■ What to do ■
From the line that contains "The image size" through the line that contains "Select the orange", output every line of the listing below exactly and leave out all the rest.

────────────────

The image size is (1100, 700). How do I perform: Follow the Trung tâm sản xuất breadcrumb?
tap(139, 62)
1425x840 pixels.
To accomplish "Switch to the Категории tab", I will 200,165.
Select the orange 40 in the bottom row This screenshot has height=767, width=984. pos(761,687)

────────────────

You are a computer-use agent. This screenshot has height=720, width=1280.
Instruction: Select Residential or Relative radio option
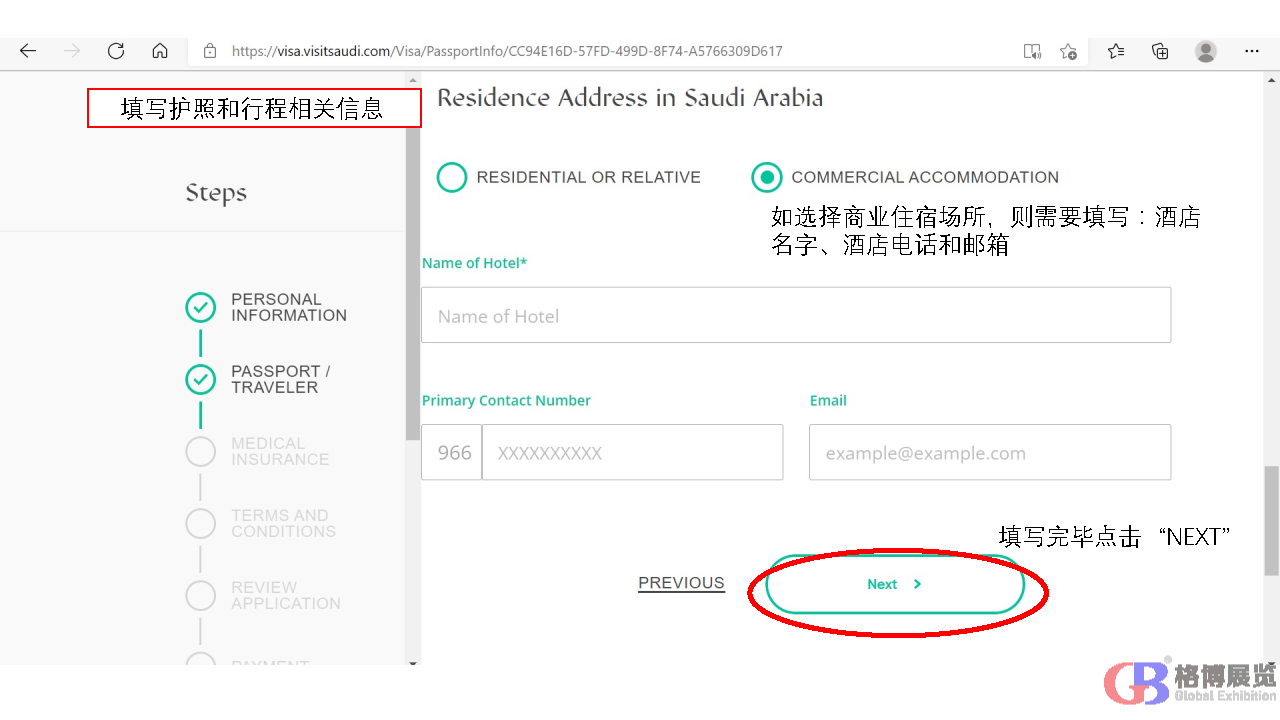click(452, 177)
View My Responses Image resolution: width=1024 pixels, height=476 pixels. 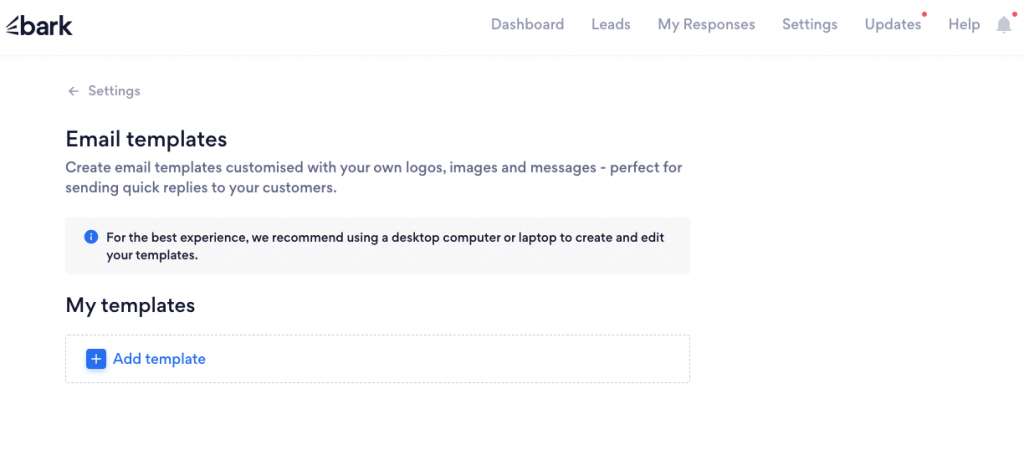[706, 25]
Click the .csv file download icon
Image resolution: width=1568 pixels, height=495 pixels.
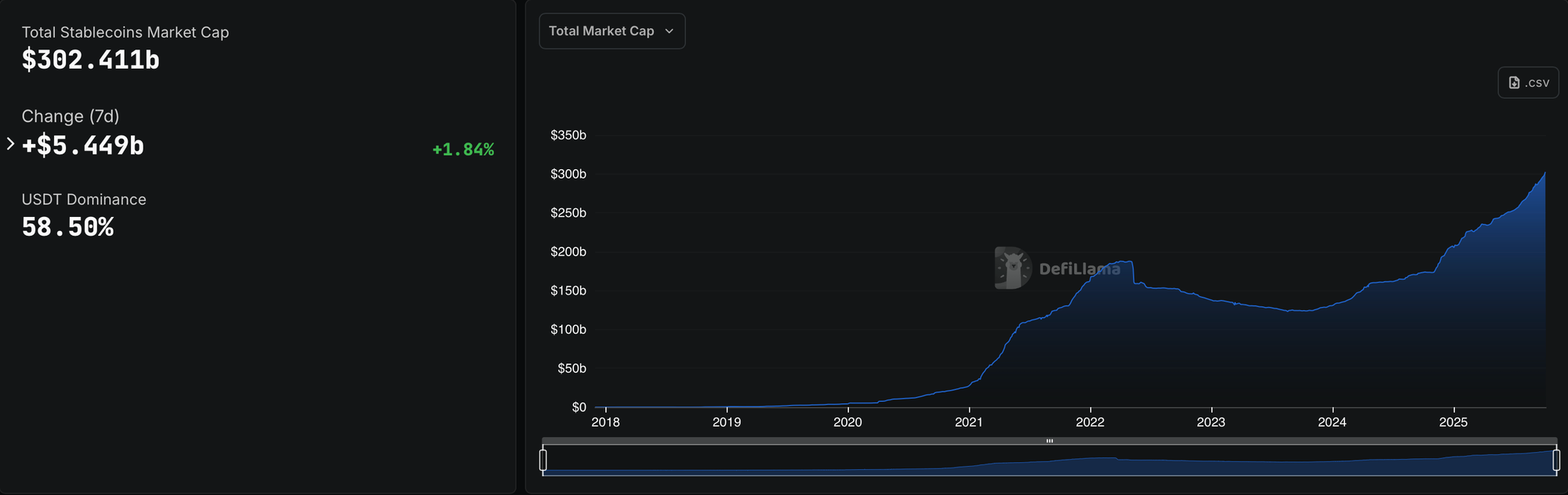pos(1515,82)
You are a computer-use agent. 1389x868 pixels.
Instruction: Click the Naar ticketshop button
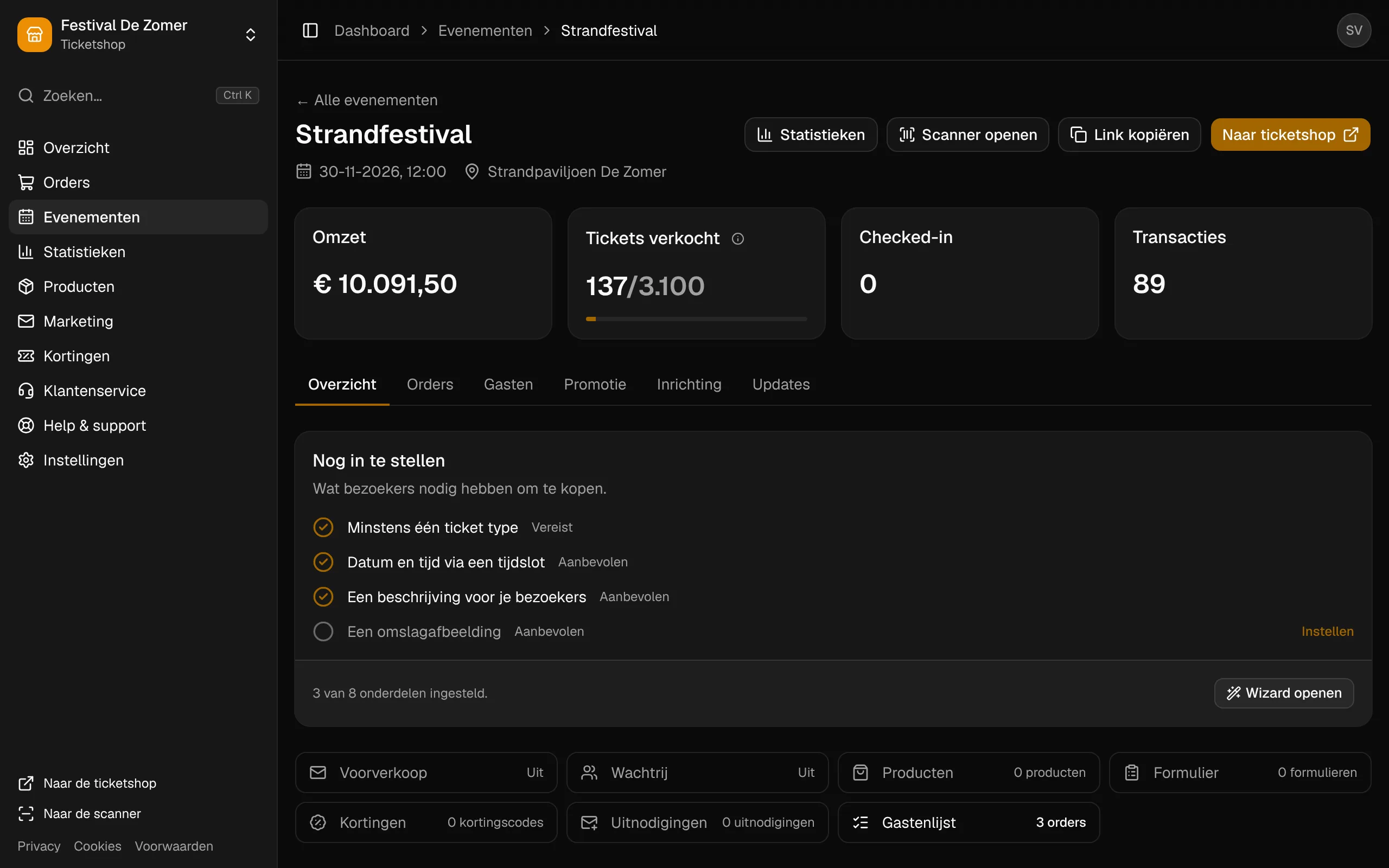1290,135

────────────────

■ Exercise answer ■
The image size is (1100, 700). How do I perform: Follow the Trung tâm sản xuất breadcrumb?
tap(139, 62)
1425x840 pixels.
To accomplish "Switch to the Категории tab", I will 200,165.
Select the orange 40 in the bottom row This screenshot has height=767, width=984. pos(761,687)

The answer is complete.